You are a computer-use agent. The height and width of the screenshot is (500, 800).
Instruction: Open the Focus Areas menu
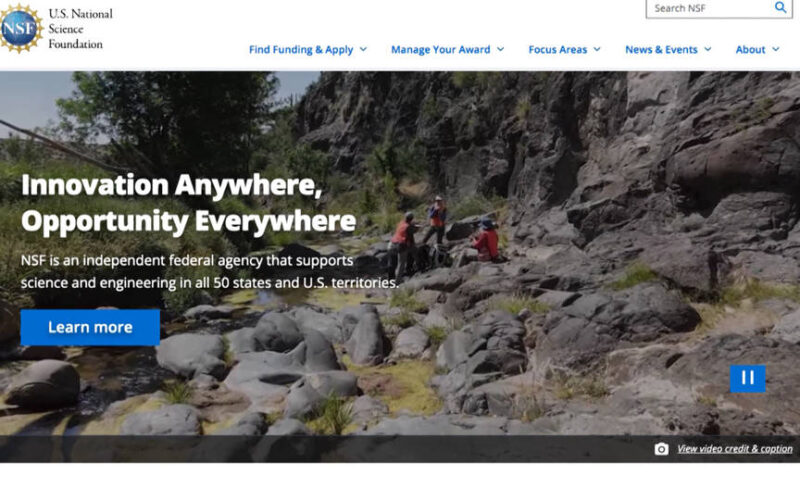click(558, 49)
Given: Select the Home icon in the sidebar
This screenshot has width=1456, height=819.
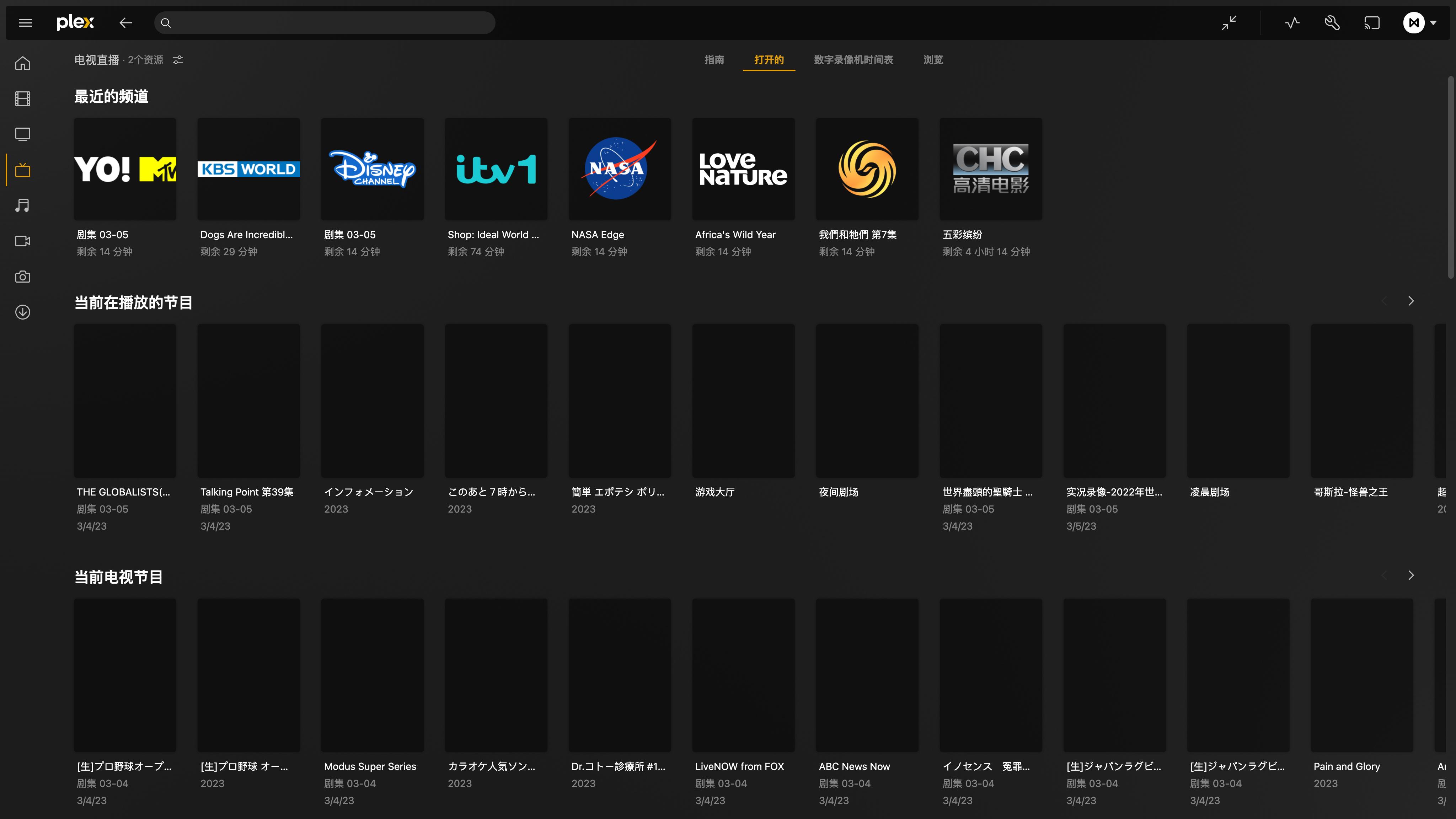Looking at the screenshot, I should 23,63.
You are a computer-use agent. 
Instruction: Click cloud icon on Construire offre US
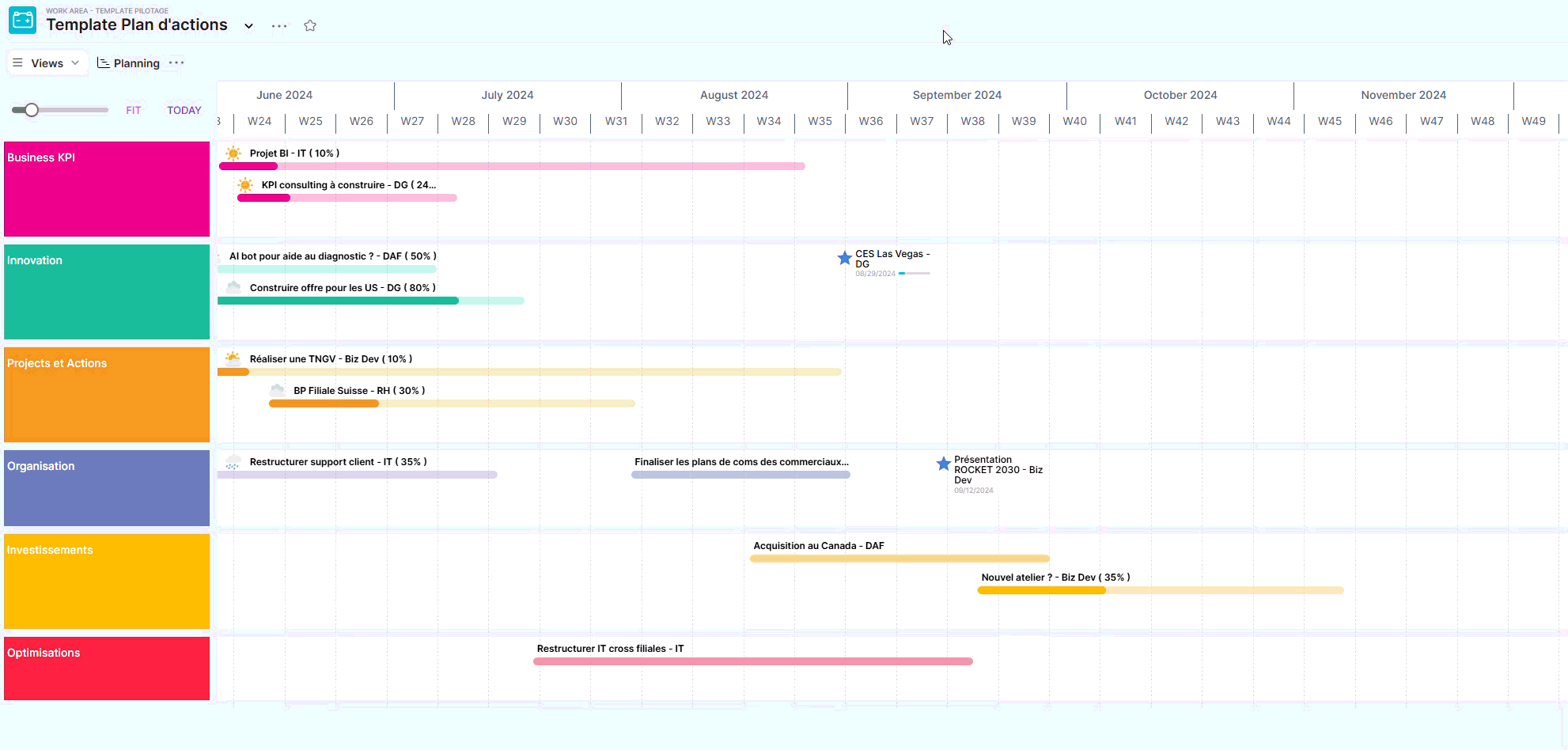233,287
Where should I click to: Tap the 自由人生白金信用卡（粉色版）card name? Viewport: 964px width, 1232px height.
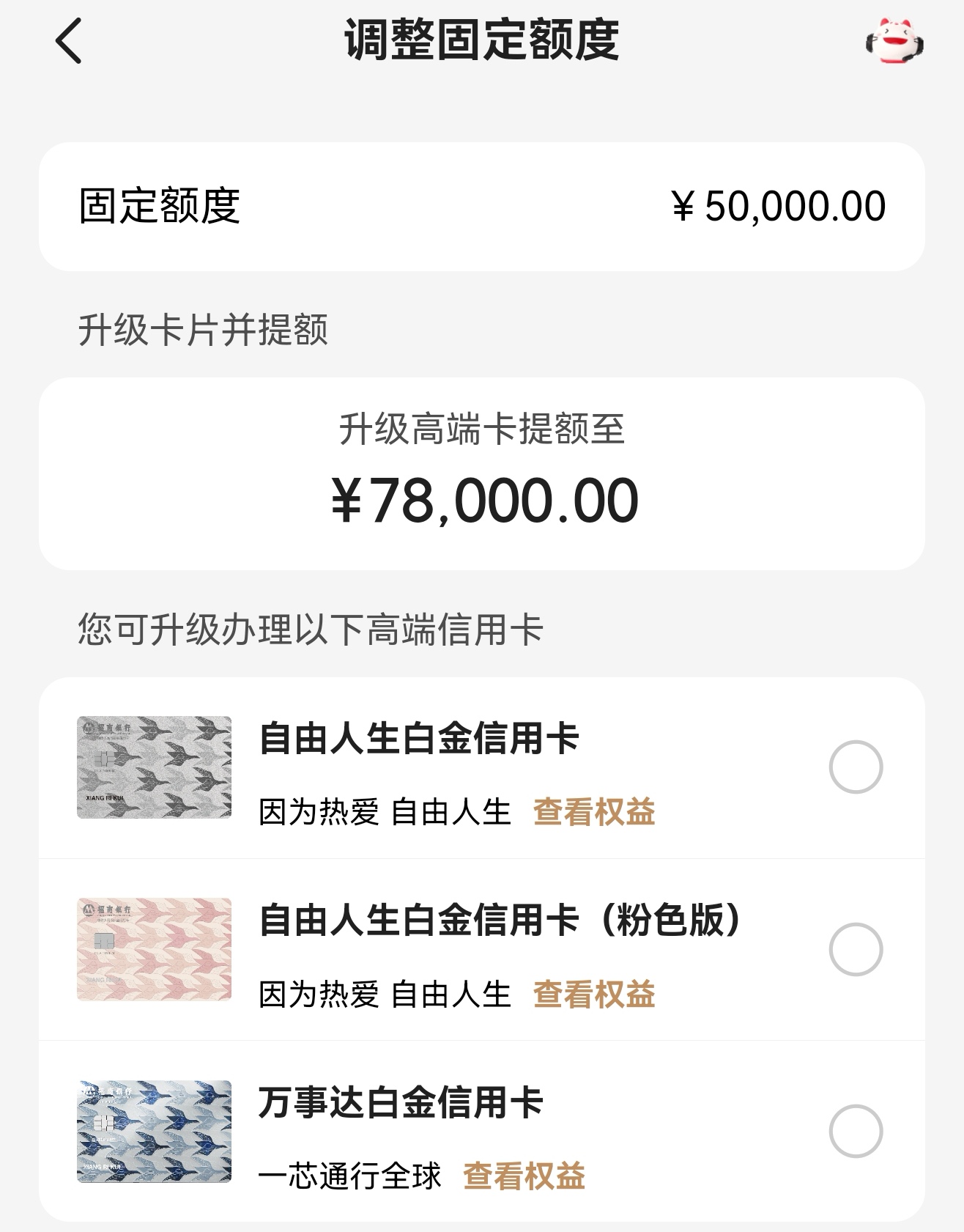(501, 920)
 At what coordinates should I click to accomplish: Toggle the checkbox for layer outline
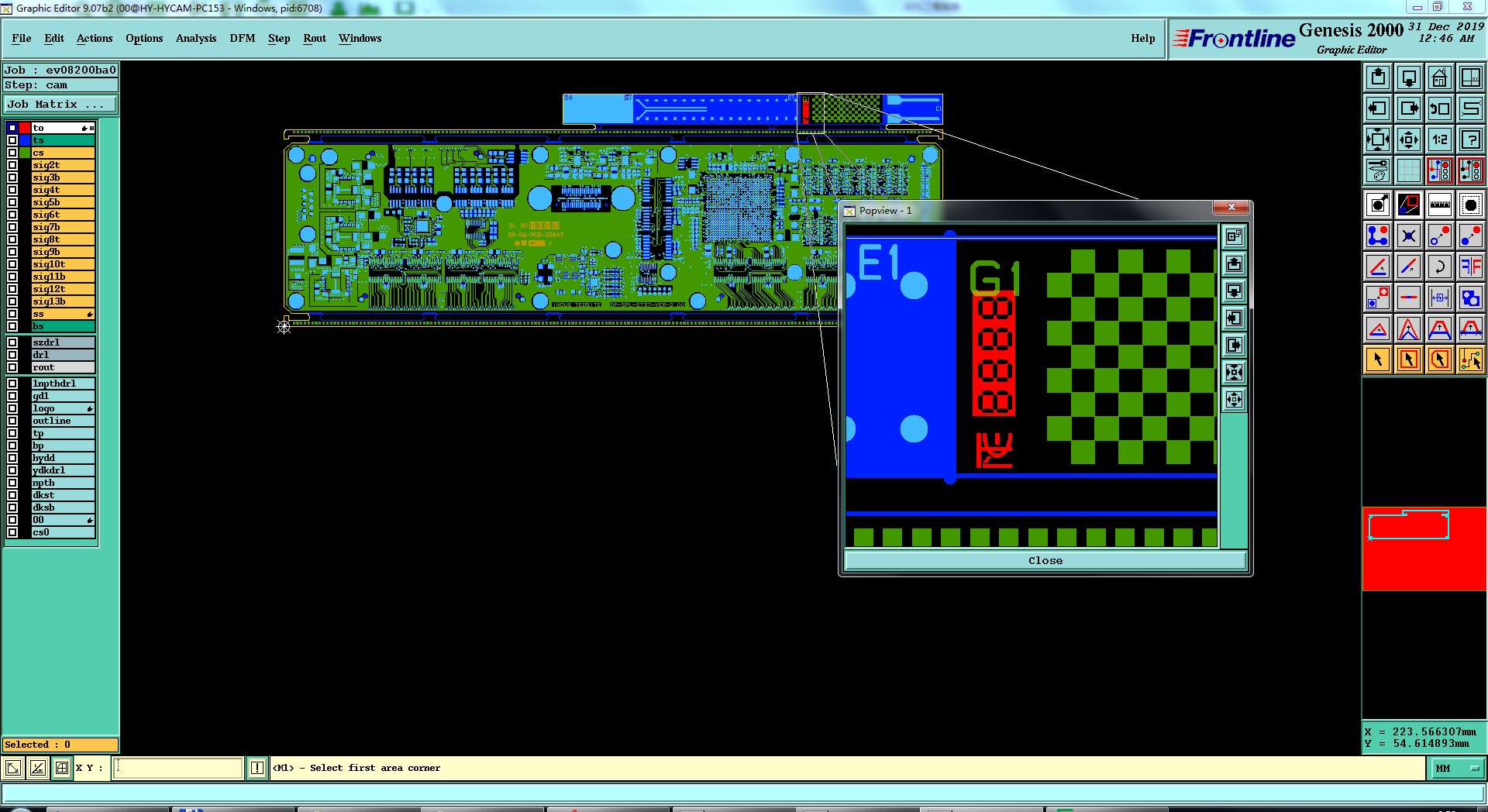click(x=12, y=421)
⁂
§ **Aim of the exercise**
Copy the lines above word for word, leaving out the pictures.

§ **Finished task**
You are a computer-use agent. The height and width of the screenshot is (500, 800).
Instruction: Open the Focus Areas menu
click(558, 49)
Given: Select the Home icon in the sidebar
This screenshot has width=1456, height=819.
Looking at the screenshot, I should 23,63.
You are a computer-use agent. 
Instruction: Click cloud icon on Construire offre US
233,287
Where should I click to: Tap the 自由人生白金信用卡（粉色版）card name? Viewport: 964px width, 1232px height.
(501, 920)
 At what coordinates should I click to accomplish: Toggle the checkbox for layer outline
click(x=12, y=421)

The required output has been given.